Another business owner says he's still deciding what to do, at least in the case of the brands bought by Genmar founder Irwin Jacobs and his business partner through their company J&D Acquisitions. "If we do decide to continue selling to them, the terms will be completely different," the business owner says. "Terms for the Jacobs brands will be ... COD to begin with. Small credit limits eventually - after a year, but probably two-week payment terms with any credit. Furthermore, those brands had good parts prices due to Genmar volume on other brands. They will lose those big volume discounts, so they will have to pay more for parts."

He says he expects this will be the norm, having spoken with several other suppliers. "Once bitten, twice shy is putting it mildly."


Jacobs, in an early-February letter to suppliers, says he understands people have been hurt by Genmar's bankruptcy and that he also lost money - tens of millions of dollars. However, he says, the new companies are well-capitalized and financially strong.

"If you have any concern about our boat companies' financial capabilities to pay you for your products on a timely basis, I suggest your company offer us a cash discount, and we'll be pleased to honor your cash discount terms at least until you are once again completely comfortable in offering normal credit terms to our boat companies in the future," Jacobs says in the letter. Jacobs also says priority would be given to previous Genmar suppliers offering competitive prices and money owed to them.

Many suppliers, he says, have expressed interest in doing business with the new venture. "Unsolicited, we're getting a lot of calls from other vendors in the industry who are asking to become our suppliers, who haven't been, and some that used to be [have] asked to come back, and people who cut us off during the process are asking to come back," he says.

David Huls, president and CEO of Platinum Equity's new boating enterprise, says that while it could not honor obligations that existed at the time of the bankruptcy, it would "assume those obligations that were incurred during the course of the bankruptcy process related to the businesses that were acquired."

Huls says suppliers have expressed support for the new company since the acquisition was completed. "They understand very clearly that this is a new company with new owners and it's a new beginning," he says.

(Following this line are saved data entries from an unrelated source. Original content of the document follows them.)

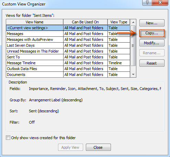Click the New... button
The width and height of the screenshot is (170, 157).
(x=152, y=23)
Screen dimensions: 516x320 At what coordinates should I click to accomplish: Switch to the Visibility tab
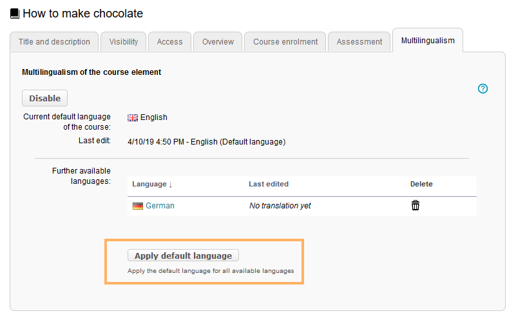[123, 42]
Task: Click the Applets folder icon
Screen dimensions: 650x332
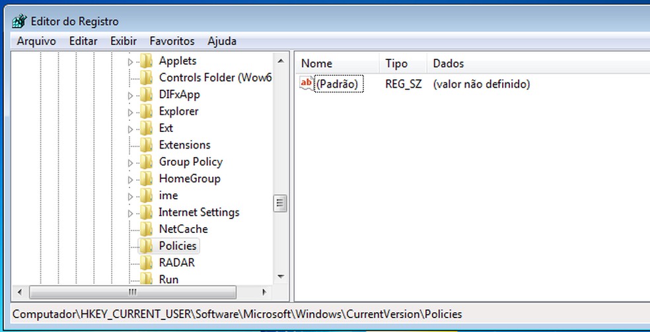Action: point(147,61)
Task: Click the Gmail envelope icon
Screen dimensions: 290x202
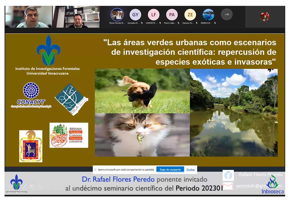Action: pyautogui.click(x=228, y=186)
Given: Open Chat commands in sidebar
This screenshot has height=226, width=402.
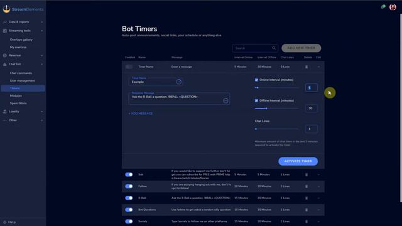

John Dorton, CEO of newly acquired Hydra-Sports, says he will work with dealers to clear up warranty issues and hopes to set up new relationships with previous suppliers.

"I do believe for us and for many others, [Genmar's bankruptcy] was a wake-up call that said you better get your credit and your credit limits and your policies in place, because you don't want this to happen again," says Potter. "This was a $1.3 billion corporation just a few years ago and here they are reduced to selling for [$77.05] million. That just shows you the times."

It also shows you nobody's infallible, says Potter. "Sometimes these things make you stronger and I think the industry will be stronger," he says.